John Wick, ou le film sorti de nulle part. Perpétuant la lignée de ces films d’action de série B, rares, mais toujours présents d’années en années, et permettant de croire encore que les actionner bourrin des années 80/90 sont toujours présent dans la mémoire de certains réalisateur. Ce métrage a commencé à faire des vagues dès la sortie de sa bande-annonce, avant d’intéresser une petite foule de curieux lors de sa sortie dans les salles noires.

Bien assis sur un budget de 20 millions de dollars, et attaché d’un des acteurs les plus sympathiques d’Hollywood, ce revenge movie sans concession est une bouffée d’air frais. Ce qui saute aux yeux tout d’abord est la qualité de la mise en scène, notamment comparé à ses pairs : une bande son originale, des éclairages intéressant, des combats très propres, en particulier lors des gunfights qui procurent une certaine jouissance, non sans rappeler un certain John Woo.

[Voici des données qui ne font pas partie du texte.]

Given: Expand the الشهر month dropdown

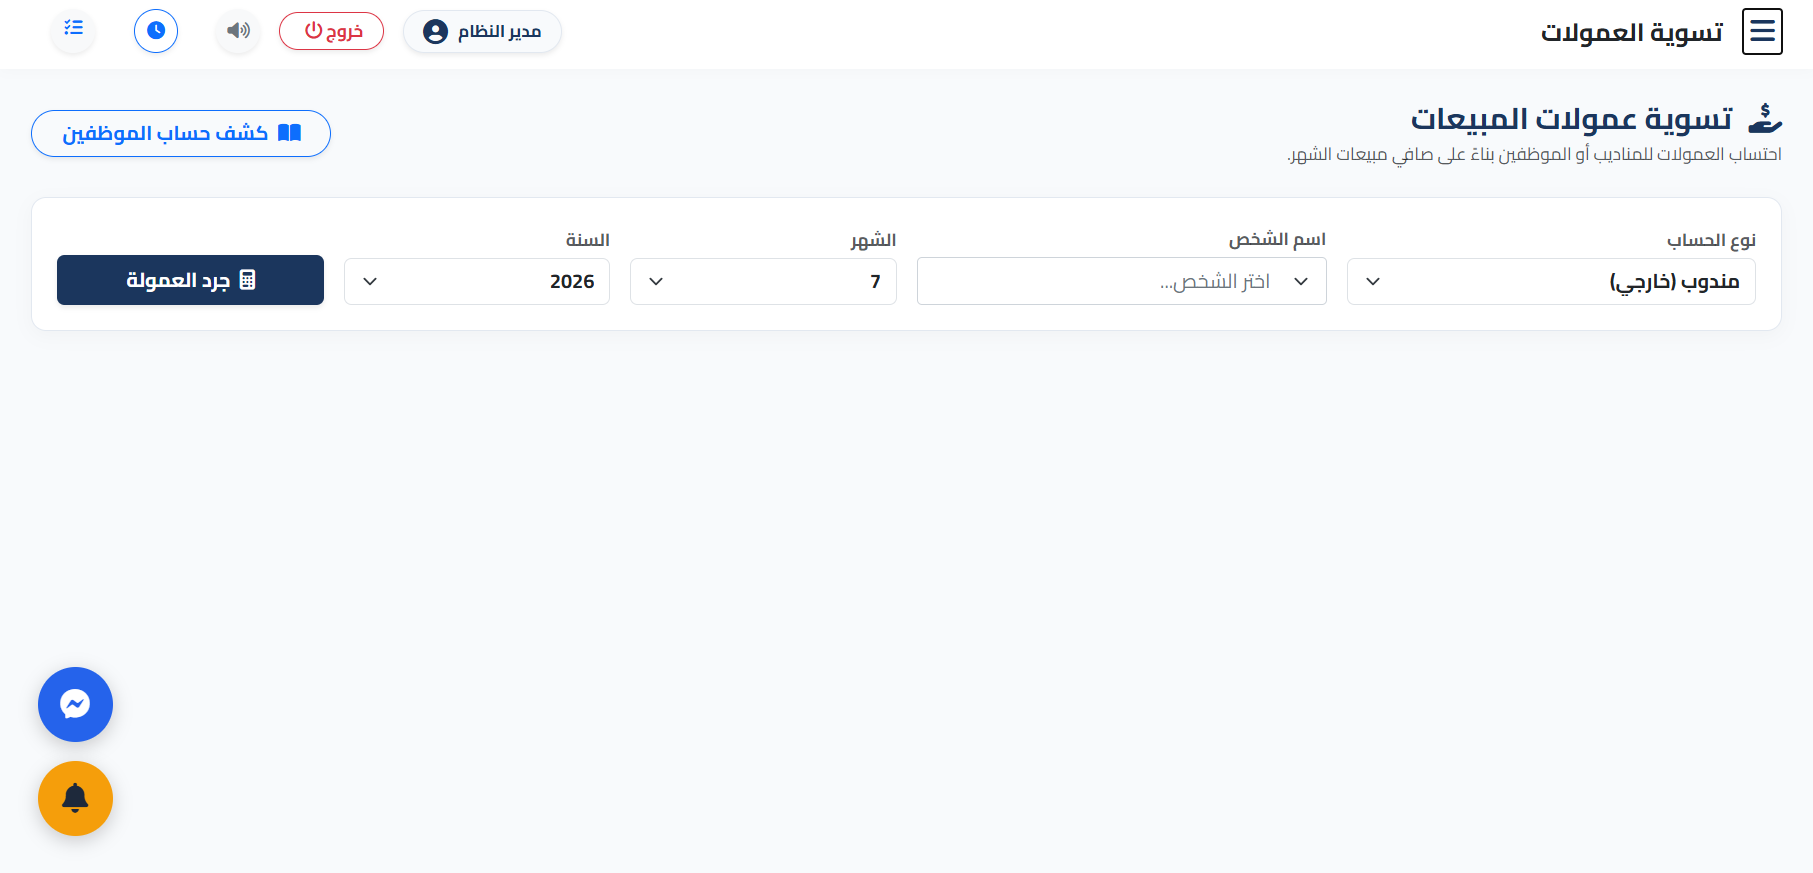Looking at the screenshot, I should coord(763,281).
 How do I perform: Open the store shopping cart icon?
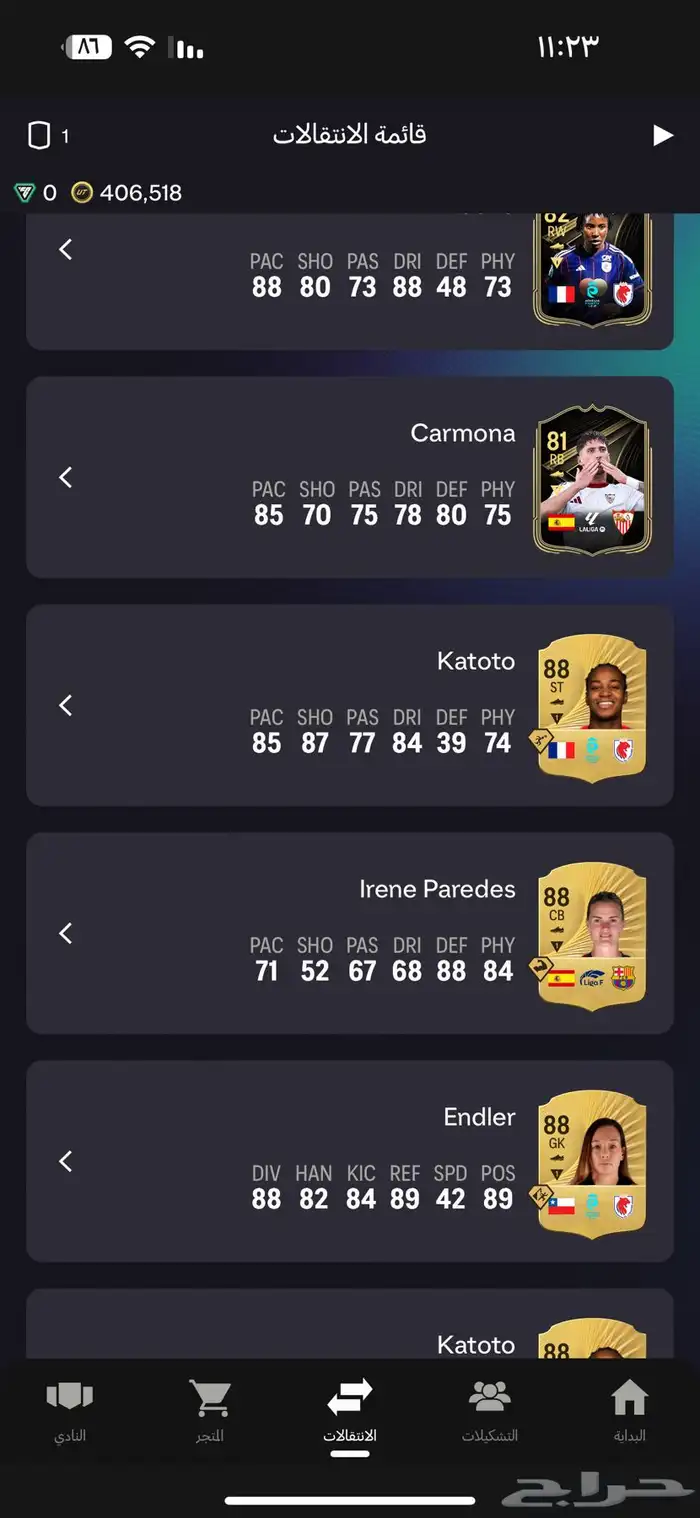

Car, c’est assez évident, John Wick est un film qui tire ses sources de la vieille école de films Hong-Kongais survoltés, dont le scénario tiens sur un mouchoir de poche mais super efficace, avec, comme toujours, un élément déclencheur qui prend le spectateur à parti. Résultat, ce film fait plaisir à voir, simple dans son apparence, il n’hésite pas à bousculer les codes les plus lourds du genre. Ici, pas de sidekick trop bavard, pas de monologue sans fin sur le sens de la vie, pas de romances à deux sous et pas de méchant qui survit à tout ce qu’on peut lui balancer dans la tronche dans l’attente du climax. C’est dans ces détails que ce film s’élève au-dessus de la masse, pour devenir un film avec petit plus dont on ne peut que s’attacher.

Bien sûr ce n’est pas le chef-d’œuvre de la décennie, mais quand même. Et c’est toujours très sympa de voir Keanu Reeves dans un rôle qui lui va comme un gant. Et donc, si vous cherchez un film efficace sans prise de tête, offrant un divertissement à la hauteur de ses espérances, voire plus, John Wick est fait pour vous.